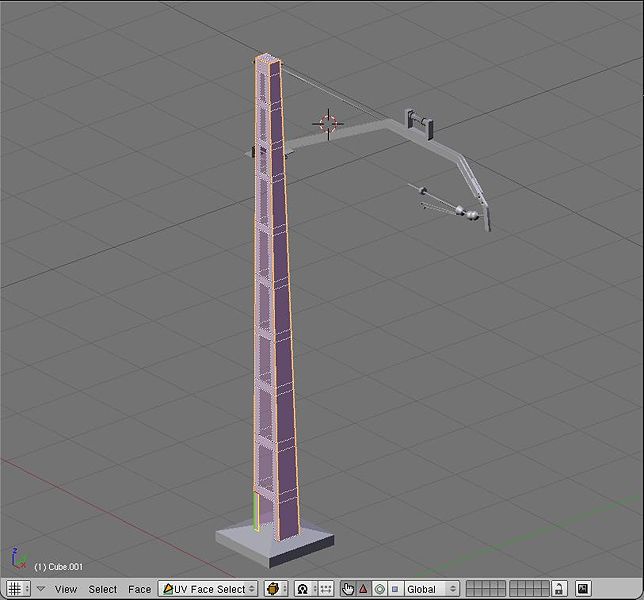The image size is (644, 600).
Task: Collapse the header menus with the triangle
Action: click(x=41, y=589)
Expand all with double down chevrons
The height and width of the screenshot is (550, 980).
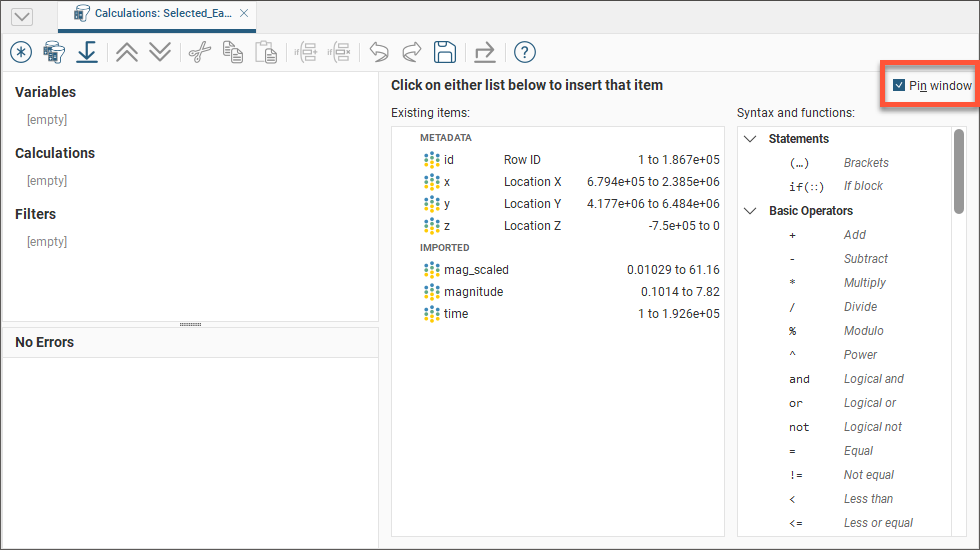(160, 52)
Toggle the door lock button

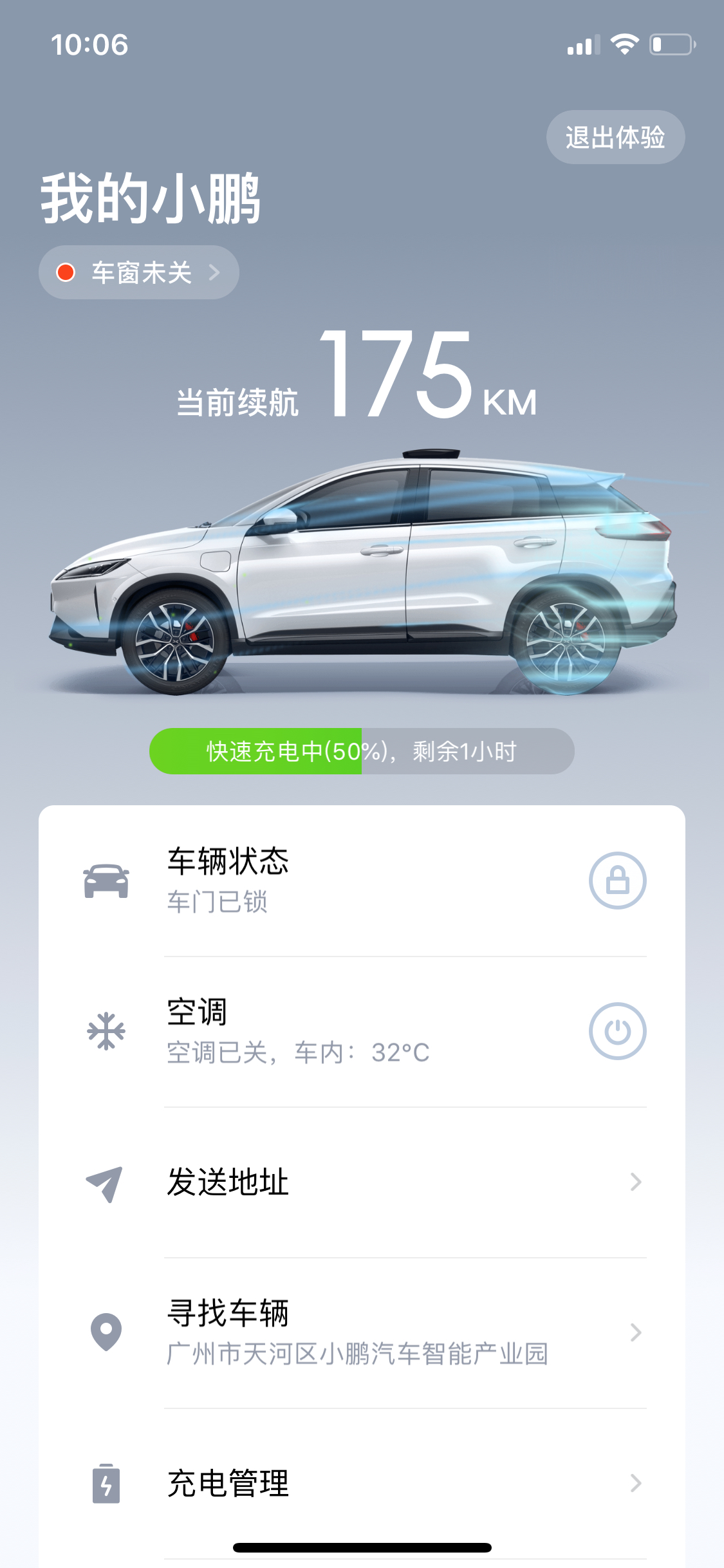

#### [Your goal]
None of the pictures belong in the result. Print exactly the lines from the one containing "Expand all with double down chevrons" through the final line of the entries.

#### [Answer area]
Expand all with double down chevrons
The height and width of the screenshot is (550, 980).
(160, 52)
Toggle the door lock button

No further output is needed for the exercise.